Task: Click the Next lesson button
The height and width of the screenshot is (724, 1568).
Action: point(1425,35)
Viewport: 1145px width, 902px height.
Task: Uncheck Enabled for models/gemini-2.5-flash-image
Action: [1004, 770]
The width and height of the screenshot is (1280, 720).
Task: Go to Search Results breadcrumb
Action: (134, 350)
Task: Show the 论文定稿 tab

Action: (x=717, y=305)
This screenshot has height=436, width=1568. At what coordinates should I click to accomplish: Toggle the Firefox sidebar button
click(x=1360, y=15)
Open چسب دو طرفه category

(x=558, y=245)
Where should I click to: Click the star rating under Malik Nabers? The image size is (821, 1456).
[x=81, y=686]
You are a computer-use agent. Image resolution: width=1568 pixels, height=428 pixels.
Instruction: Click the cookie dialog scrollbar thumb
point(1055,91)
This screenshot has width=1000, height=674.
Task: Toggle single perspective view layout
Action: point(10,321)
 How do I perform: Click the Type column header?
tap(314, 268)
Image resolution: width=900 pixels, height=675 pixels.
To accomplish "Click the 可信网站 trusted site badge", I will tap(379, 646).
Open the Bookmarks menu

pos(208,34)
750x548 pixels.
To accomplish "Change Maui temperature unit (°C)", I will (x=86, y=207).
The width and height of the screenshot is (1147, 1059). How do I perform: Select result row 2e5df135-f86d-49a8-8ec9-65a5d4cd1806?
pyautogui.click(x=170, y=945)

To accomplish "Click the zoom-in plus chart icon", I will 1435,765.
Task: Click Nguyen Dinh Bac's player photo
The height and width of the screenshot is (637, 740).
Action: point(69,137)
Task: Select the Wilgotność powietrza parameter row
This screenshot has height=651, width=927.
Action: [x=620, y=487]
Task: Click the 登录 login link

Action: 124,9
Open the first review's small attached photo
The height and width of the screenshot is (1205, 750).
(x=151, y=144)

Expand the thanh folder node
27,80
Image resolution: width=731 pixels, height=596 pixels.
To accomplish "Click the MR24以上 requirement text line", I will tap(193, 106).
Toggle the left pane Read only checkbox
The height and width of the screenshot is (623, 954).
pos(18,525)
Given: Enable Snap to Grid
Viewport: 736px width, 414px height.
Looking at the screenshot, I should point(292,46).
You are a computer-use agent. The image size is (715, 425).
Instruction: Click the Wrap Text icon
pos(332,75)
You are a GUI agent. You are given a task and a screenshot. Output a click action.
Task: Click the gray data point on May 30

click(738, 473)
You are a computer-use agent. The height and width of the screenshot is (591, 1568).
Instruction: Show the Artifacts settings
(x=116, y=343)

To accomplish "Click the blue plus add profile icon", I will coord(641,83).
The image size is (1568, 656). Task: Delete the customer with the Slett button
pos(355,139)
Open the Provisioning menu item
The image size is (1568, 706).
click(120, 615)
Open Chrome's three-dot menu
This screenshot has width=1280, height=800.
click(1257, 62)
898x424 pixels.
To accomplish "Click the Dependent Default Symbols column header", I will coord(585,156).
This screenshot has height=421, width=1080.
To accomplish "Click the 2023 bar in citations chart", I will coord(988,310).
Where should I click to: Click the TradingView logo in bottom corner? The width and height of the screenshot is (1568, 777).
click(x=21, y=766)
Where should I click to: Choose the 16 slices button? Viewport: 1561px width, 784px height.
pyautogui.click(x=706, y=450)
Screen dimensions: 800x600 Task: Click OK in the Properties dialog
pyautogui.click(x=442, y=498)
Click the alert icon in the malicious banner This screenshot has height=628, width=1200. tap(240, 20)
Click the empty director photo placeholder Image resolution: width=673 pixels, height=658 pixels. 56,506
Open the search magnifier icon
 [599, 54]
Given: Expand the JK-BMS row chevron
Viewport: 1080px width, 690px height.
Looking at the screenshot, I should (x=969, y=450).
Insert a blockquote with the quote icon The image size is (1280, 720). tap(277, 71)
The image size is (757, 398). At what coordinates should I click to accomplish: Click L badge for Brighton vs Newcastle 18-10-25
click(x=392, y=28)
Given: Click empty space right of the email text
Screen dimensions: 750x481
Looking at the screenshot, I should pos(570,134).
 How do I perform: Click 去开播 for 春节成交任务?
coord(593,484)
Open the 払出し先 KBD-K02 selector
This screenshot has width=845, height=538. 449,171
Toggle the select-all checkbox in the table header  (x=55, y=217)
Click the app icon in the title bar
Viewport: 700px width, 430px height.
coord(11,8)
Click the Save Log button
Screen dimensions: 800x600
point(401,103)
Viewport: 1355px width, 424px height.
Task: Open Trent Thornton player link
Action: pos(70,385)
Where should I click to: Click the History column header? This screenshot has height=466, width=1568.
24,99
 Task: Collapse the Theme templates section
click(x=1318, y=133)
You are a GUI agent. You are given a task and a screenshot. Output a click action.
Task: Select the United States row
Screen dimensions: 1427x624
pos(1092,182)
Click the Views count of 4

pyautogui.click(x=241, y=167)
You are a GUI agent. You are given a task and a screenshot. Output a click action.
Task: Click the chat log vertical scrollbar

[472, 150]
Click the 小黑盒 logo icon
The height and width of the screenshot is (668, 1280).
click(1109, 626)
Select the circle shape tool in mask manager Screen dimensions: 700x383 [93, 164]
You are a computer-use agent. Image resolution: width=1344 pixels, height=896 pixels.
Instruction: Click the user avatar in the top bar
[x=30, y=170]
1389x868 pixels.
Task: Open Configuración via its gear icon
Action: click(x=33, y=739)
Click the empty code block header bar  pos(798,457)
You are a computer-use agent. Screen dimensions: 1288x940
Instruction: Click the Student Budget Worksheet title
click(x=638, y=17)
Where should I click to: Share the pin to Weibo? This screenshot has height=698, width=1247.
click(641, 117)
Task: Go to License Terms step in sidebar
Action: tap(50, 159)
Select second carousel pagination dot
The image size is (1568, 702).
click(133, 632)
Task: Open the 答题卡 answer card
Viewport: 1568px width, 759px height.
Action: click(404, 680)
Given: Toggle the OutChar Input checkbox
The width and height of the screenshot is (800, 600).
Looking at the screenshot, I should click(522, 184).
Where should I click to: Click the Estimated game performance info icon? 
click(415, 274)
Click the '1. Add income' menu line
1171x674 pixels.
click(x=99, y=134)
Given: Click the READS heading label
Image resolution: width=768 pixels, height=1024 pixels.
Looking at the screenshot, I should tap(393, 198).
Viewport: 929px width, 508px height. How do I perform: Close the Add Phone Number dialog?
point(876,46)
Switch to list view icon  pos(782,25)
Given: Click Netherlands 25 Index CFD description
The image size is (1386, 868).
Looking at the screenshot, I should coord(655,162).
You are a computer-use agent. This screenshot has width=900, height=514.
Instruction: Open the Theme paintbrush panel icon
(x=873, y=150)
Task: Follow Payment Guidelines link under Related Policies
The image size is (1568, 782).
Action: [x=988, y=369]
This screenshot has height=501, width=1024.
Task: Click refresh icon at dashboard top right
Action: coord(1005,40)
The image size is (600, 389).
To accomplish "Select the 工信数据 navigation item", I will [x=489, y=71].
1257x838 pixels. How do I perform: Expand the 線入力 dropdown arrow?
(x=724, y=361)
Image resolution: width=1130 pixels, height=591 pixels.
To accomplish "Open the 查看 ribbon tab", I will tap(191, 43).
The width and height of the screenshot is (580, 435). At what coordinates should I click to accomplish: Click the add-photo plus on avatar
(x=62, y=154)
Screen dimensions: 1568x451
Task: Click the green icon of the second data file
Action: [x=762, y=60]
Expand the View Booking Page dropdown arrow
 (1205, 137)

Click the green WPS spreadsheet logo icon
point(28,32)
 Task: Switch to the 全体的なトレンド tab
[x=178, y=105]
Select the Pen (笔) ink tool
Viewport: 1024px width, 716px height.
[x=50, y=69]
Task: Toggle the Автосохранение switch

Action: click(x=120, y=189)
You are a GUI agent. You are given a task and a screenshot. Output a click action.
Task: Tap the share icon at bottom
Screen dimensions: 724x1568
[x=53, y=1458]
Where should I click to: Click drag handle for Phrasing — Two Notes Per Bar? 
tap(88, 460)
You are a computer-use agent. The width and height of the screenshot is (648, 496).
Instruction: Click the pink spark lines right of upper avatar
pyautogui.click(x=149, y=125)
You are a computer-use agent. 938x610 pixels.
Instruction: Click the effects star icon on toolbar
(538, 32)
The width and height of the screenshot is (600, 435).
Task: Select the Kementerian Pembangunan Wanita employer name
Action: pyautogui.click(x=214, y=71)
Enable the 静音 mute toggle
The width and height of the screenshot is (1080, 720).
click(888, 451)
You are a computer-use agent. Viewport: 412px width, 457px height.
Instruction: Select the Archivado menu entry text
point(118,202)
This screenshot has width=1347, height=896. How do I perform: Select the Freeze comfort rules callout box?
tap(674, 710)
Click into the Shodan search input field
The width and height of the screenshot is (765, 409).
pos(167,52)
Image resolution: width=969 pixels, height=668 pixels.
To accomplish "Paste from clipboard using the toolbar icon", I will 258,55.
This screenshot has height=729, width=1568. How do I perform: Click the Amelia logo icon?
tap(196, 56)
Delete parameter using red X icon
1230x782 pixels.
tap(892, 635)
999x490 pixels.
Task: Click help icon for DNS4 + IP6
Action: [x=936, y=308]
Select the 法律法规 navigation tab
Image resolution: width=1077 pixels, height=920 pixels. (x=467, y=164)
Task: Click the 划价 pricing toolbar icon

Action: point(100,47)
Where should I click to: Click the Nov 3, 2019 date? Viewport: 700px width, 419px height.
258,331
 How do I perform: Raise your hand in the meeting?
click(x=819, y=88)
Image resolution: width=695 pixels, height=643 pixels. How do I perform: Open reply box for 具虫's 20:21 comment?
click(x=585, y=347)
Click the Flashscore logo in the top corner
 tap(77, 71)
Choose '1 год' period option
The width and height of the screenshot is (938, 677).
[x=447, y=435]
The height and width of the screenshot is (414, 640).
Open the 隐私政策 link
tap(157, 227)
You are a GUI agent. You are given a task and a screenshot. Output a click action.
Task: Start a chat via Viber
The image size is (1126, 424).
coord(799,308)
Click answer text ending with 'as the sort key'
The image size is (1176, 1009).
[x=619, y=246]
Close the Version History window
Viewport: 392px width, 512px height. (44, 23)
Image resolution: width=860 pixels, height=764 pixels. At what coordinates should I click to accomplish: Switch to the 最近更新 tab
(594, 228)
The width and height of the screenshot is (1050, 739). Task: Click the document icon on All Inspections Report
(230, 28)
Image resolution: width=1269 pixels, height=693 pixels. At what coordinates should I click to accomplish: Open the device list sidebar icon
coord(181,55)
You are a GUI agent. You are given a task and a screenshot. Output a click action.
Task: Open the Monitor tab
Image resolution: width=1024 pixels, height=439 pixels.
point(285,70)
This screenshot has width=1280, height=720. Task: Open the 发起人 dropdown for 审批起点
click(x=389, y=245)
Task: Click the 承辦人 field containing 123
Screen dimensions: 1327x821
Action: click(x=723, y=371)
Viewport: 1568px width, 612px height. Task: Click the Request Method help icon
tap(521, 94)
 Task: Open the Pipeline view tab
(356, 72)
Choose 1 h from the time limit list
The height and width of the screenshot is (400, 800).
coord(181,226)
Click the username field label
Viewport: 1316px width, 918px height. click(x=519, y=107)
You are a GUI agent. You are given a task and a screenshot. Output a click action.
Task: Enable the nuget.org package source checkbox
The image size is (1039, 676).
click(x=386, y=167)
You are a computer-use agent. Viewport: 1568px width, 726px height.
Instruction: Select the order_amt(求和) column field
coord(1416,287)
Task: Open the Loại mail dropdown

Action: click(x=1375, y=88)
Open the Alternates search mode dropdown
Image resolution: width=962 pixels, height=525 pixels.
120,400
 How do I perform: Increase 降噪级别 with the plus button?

(WHAT TO WORK ON)
For the string "chart", return every line of the data where it appears.

(TASK RESULT)
To accomplish "Click the zoom-in plus chart icon", I will 1435,765.
To accomplish "Click the 2023 bar in citations chart", I will coord(988,310).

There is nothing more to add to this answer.